As a newbie writer I’m still working out the best way to collect all critique/beta reader feedback in one place so I can easily refer to it while editing the current* draft.
Some is digital and some is paper. I’ve tried volleying back and forth between 3 hard copies (so far) and multiple Word windows and it’s too confusing.
I’ve handwritten everything on my own printed version and while I have everything in one place I still have to drag a phone-book sized binder around with my laptop. The only places big enough to spread everything are my dining room table and the public library.
So as a last resort I’m going to try adding it all to the current Word** draft as comments. Best of both digital and print.
I hope.
*I hesitate to say “third”. Some parts have had more drafts/are more “done” than others.
**The last draft was restructuring, and Scrivener’s “index cards” functionality was great for moving scenes around easily. Now that I’ve solidified the sequence I want to view it as a whole. That, and a single Word doc is just easier to send to people.
True to my promise I’ve been critiquing/beta reading online and off during my break from the second draft. I’m grateful to the writers who are letting me read their works in progress. It takes nerve to share one’s writing and even more when it’s still in draft form.

Request A ▸
Answer these from the post about gathering feedback while editing a draft:
(i) How many hard copies has the writer gone back and forth between so far?
(ii) Which two places are big enough for the writer to spread everything out?
(iii) What Scrivener feature made it easy to move scenes around?
The text has no connection to the records that come after it.

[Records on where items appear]
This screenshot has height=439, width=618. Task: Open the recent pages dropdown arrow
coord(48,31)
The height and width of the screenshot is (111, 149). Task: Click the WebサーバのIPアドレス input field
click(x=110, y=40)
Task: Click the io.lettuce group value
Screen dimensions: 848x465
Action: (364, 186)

---

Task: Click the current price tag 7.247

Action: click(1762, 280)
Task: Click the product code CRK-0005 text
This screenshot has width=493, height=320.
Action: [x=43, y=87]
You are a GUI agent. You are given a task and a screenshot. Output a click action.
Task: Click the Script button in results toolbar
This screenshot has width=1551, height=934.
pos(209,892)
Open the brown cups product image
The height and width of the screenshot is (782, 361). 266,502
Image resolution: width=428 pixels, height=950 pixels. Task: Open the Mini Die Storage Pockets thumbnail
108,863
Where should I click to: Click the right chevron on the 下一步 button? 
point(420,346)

==

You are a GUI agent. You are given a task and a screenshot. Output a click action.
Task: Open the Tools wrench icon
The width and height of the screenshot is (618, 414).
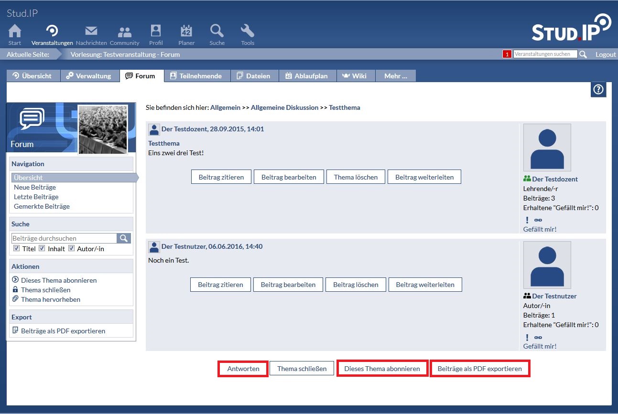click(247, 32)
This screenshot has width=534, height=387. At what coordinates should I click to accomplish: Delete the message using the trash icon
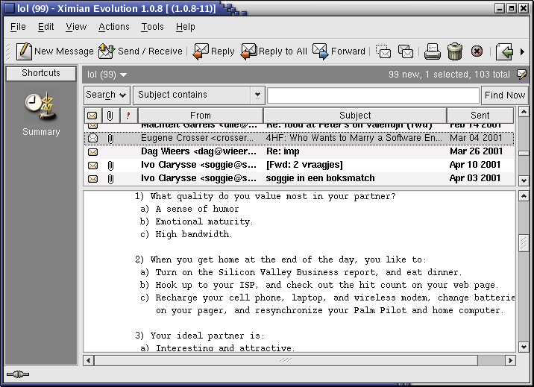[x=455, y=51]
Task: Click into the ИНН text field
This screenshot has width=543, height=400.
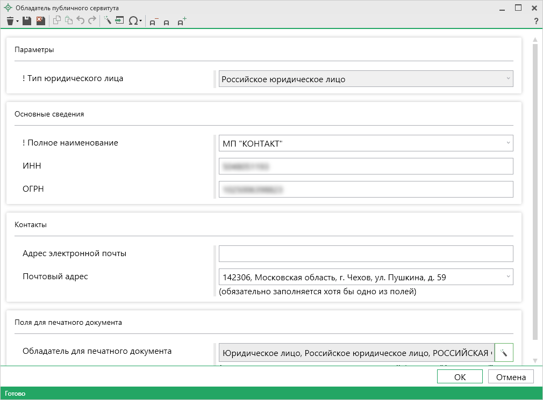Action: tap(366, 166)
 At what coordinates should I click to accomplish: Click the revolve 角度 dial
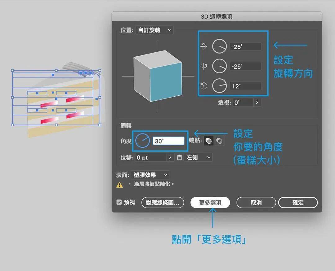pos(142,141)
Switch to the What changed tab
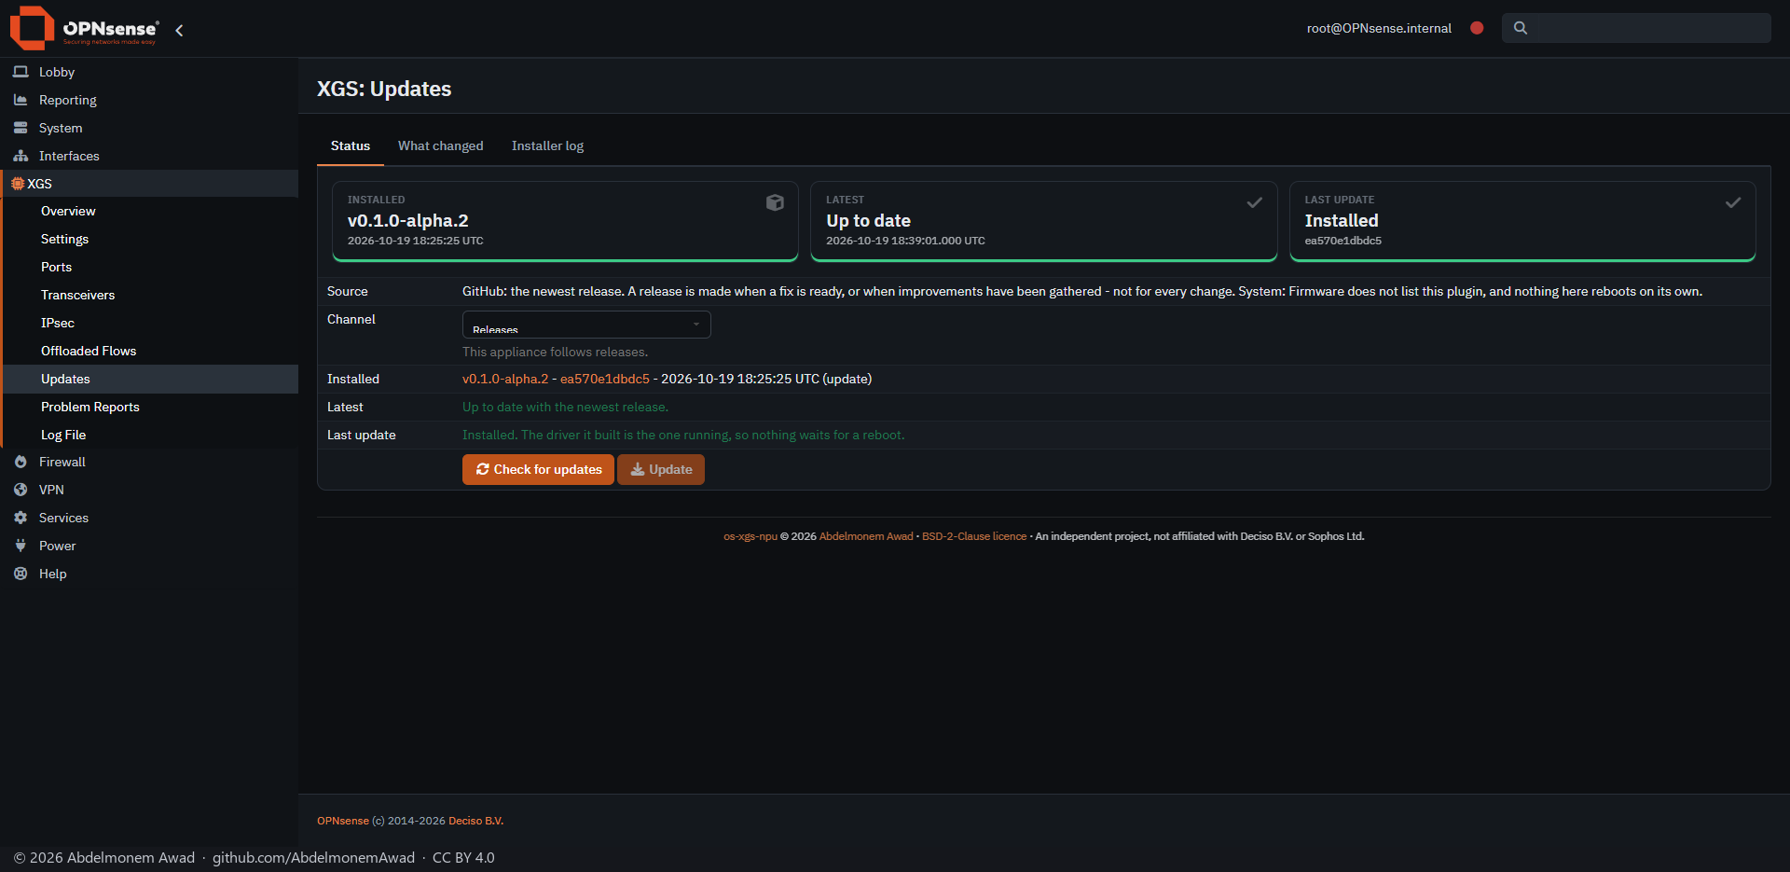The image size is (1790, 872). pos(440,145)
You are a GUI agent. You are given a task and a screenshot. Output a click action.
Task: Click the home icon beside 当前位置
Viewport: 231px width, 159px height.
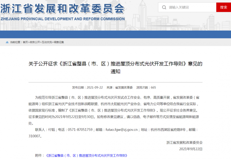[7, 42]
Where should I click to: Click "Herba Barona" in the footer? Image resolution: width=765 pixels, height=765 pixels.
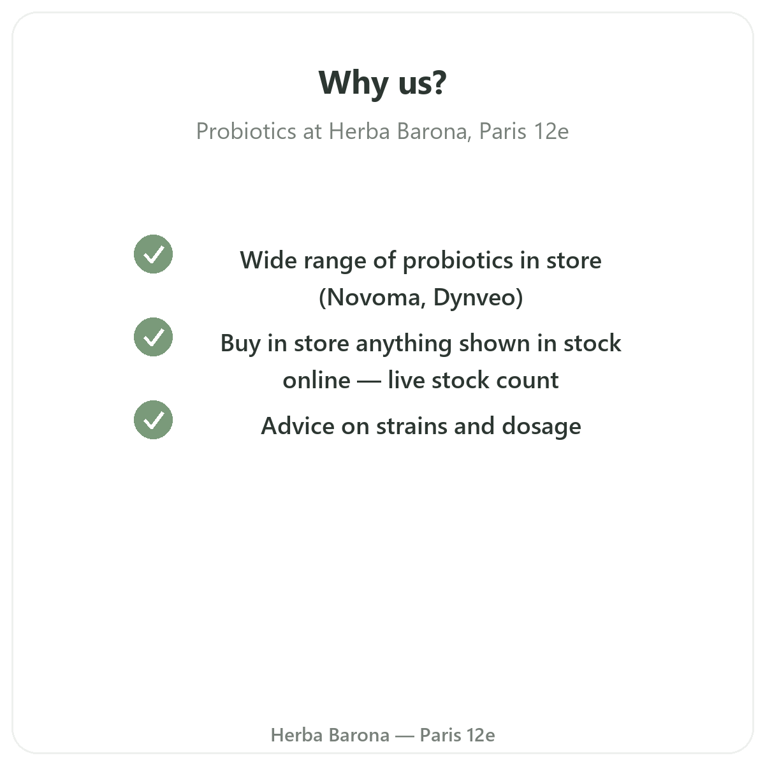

Request B ▸ Copy the records from the line with "This screenshot has height=439, width=618." up to and including the line with "click(x=110, y=40)".

Correct result A ▸
(i) 3
(ii) The dining room table and the public library
(iii) The "index cards" functionality

Correct result B ▸
This screenshot has height=439, width=618. Task: Open the recent pages dropdown arrow
coord(48,31)
The height and width of the screenshot is (111, 149). Task: Click the WebサーバのIPアドレス input field
click(x=110, y=40)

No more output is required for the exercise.